# How to Calculate Mean Absolute Error in R

In statistics, the mean absolute error (MAE) is a way to measure the accuracy of a given model. It is calculated as:

MAE = (1/n) * Σ|yi – xi|

where:

• Σ: A Greek symbol that means “sum”
• yi: The observed value for the ith observation
• xi: The predicted value for the ith observation
• n: The total number of observations

We can calculate the mean absolute error in R by using the mae(actual, predicted) function from the Metrics package.

This tutorial provides two examples of how to use this function in practice.

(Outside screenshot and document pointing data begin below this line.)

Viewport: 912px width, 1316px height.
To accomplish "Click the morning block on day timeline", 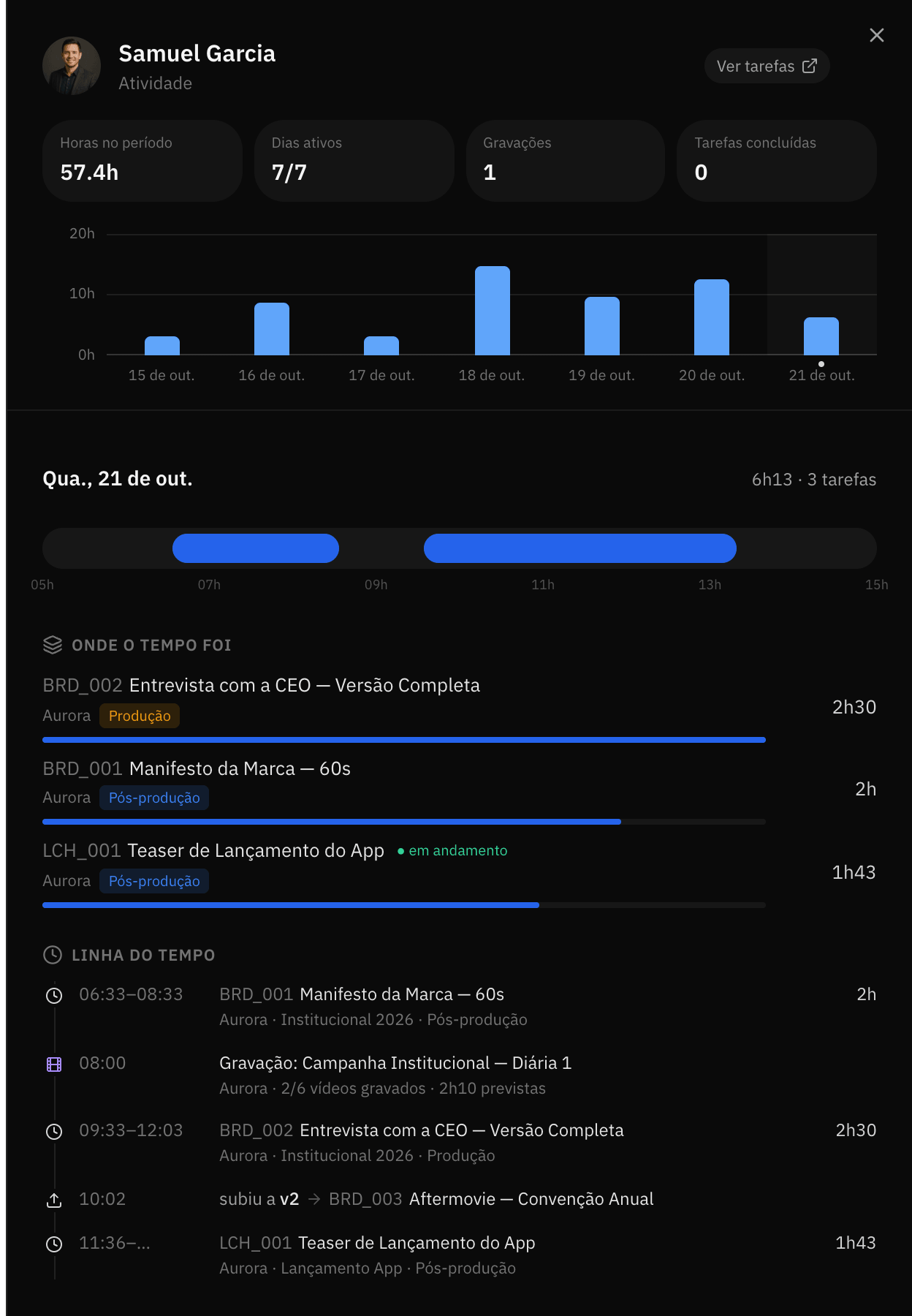I will pyautogui.click(x=256, y=548).
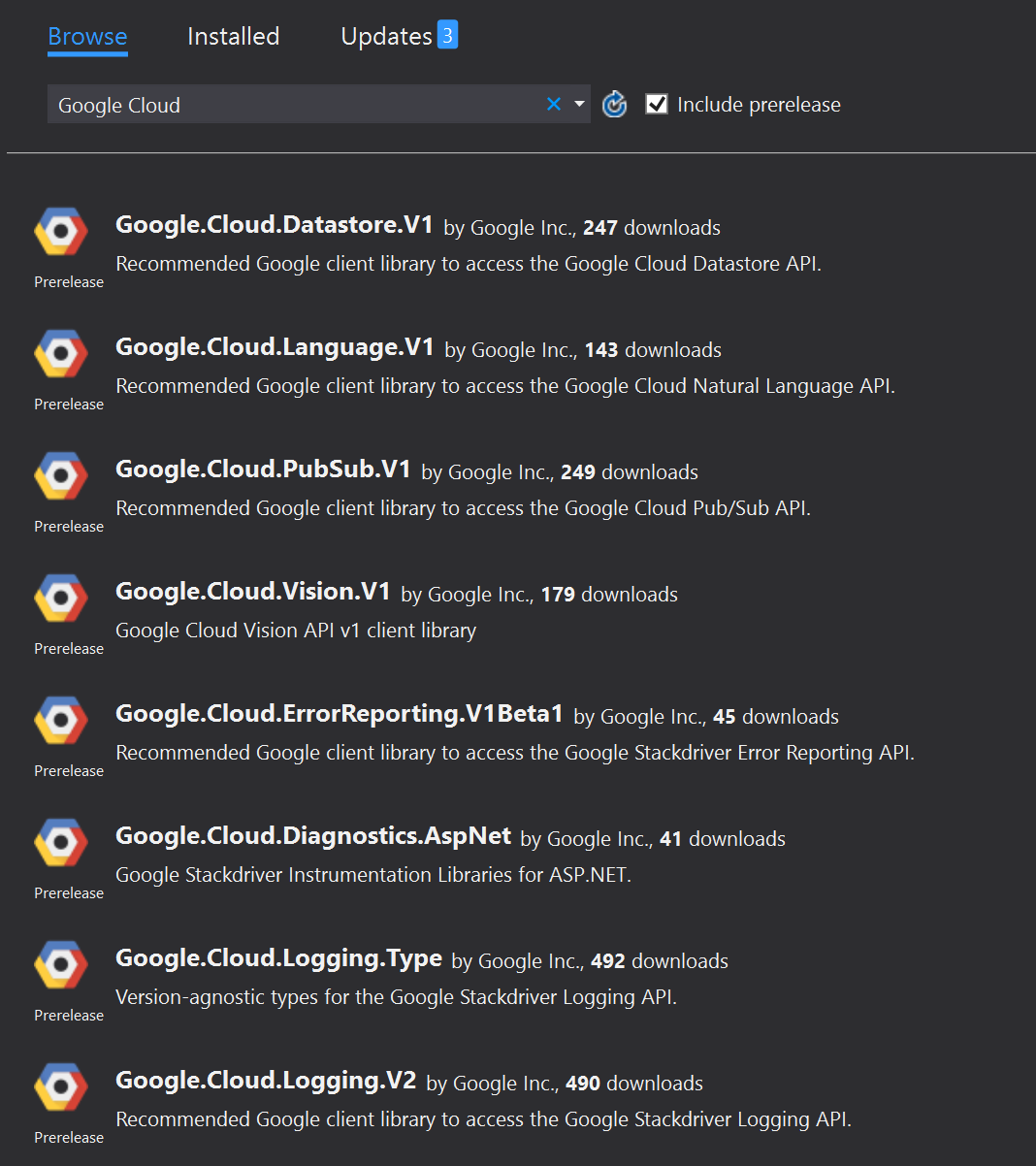Clear the search with the X button
This screenshot has height=1166, width=1036.
point(553,104)
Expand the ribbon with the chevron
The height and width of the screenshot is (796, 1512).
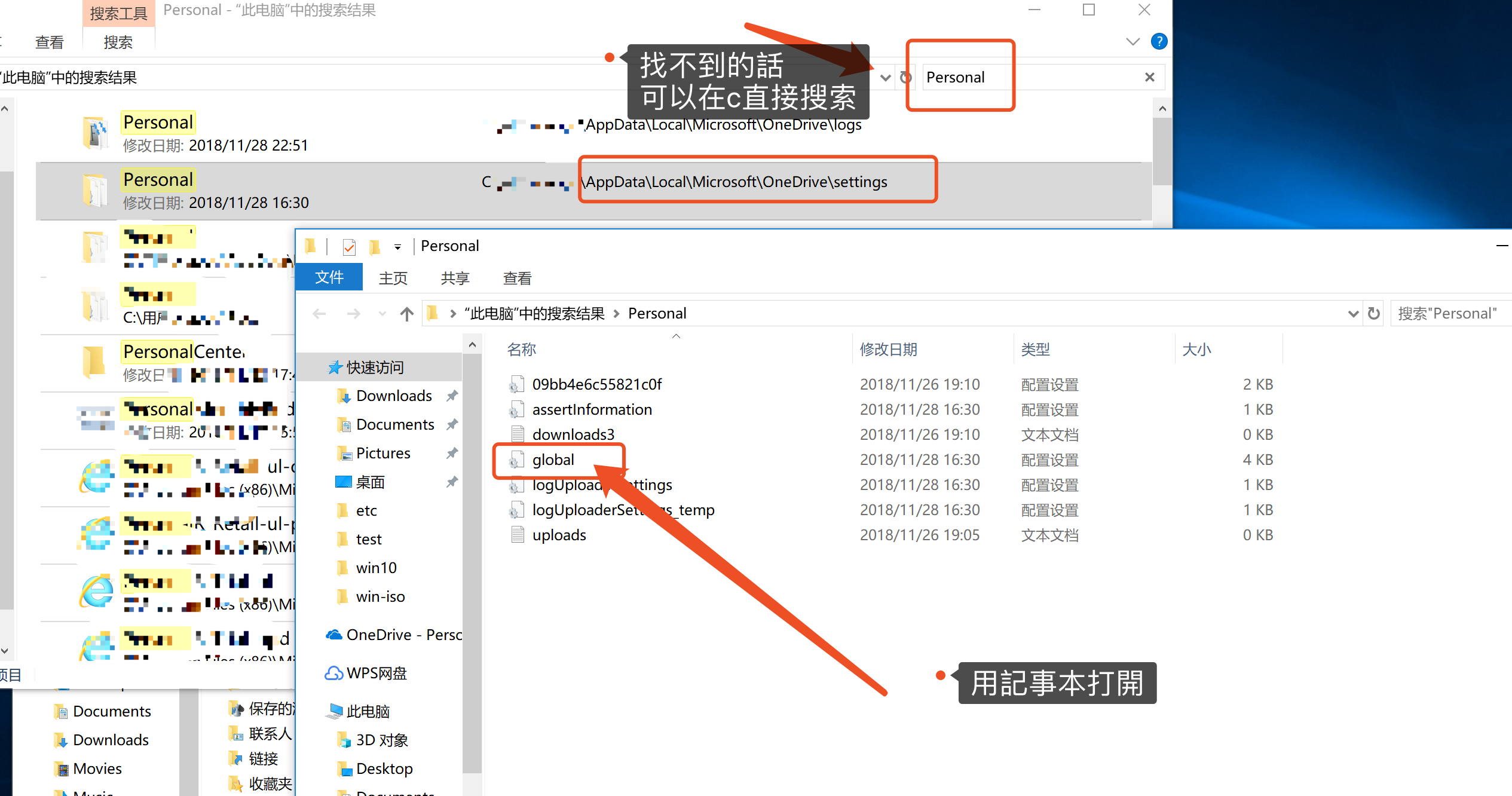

### Example 1: Calculate Mean Absolute Error Between Two Vectors

The following code shows how to calculate the mean absolute error between a vector of observed values and a vector of predicted values:

```library(Metrics)

#define observed and predicted values
observed <- c(12, 13, 14, 15, 15, 22, 27, 29, 29, 30, 32)
predicted <- c(11, 13, 14, 14, 16, 19, 24, 30, 32, 36, 30)

#calculate mean absolute error between vectors
mae(observed, predicted)

[1] 1.909091
```

The mean absolute error (MAE) turns out to be 1.909.

This tells us that the average absolute difference between the observed values and the predicted values is 1.909.

### Example 2: Calculate Mean Absolute Error for a Regression Model

The following code shows how to fit a regression model in R and then calculate the mean absolute error between the predictions made by the model and the actual observed response values:

```library(Metrics)

#create data
df <- data.frame(x1=c(1, 3, 3, 4, 4, 6, 6, 8, 9, 3),
x2=c(7, 7, 4, 10, 13, 12, 17, 19, 20, 34),
y=c(17, 18, 19, 20, 24, 28, 25, 29, 30, 32))

#view first six rows of data

x1 x2  y
1  1  7 17
2  3  7 18
3  3  4 19
4  4 10 20
5  4 13 24
6  6 12 28

#fit regression model
model <- lm(y~x1+x2, data=df)

#calculate MAE between predicted values and observed values
mae(df\$y, predict(model))

[1] 1.238241
```

The mean absolute error (MAE) turns out to be 1.238.

This tells us that the average absolute difference between the observed values and the predicted values is 1.238.

In general, the lower the value for the MAE the better a model is able to fit a dataset. When comparing two different models, we can compare the MAE of each model to know which one offers a better fit to a dataset.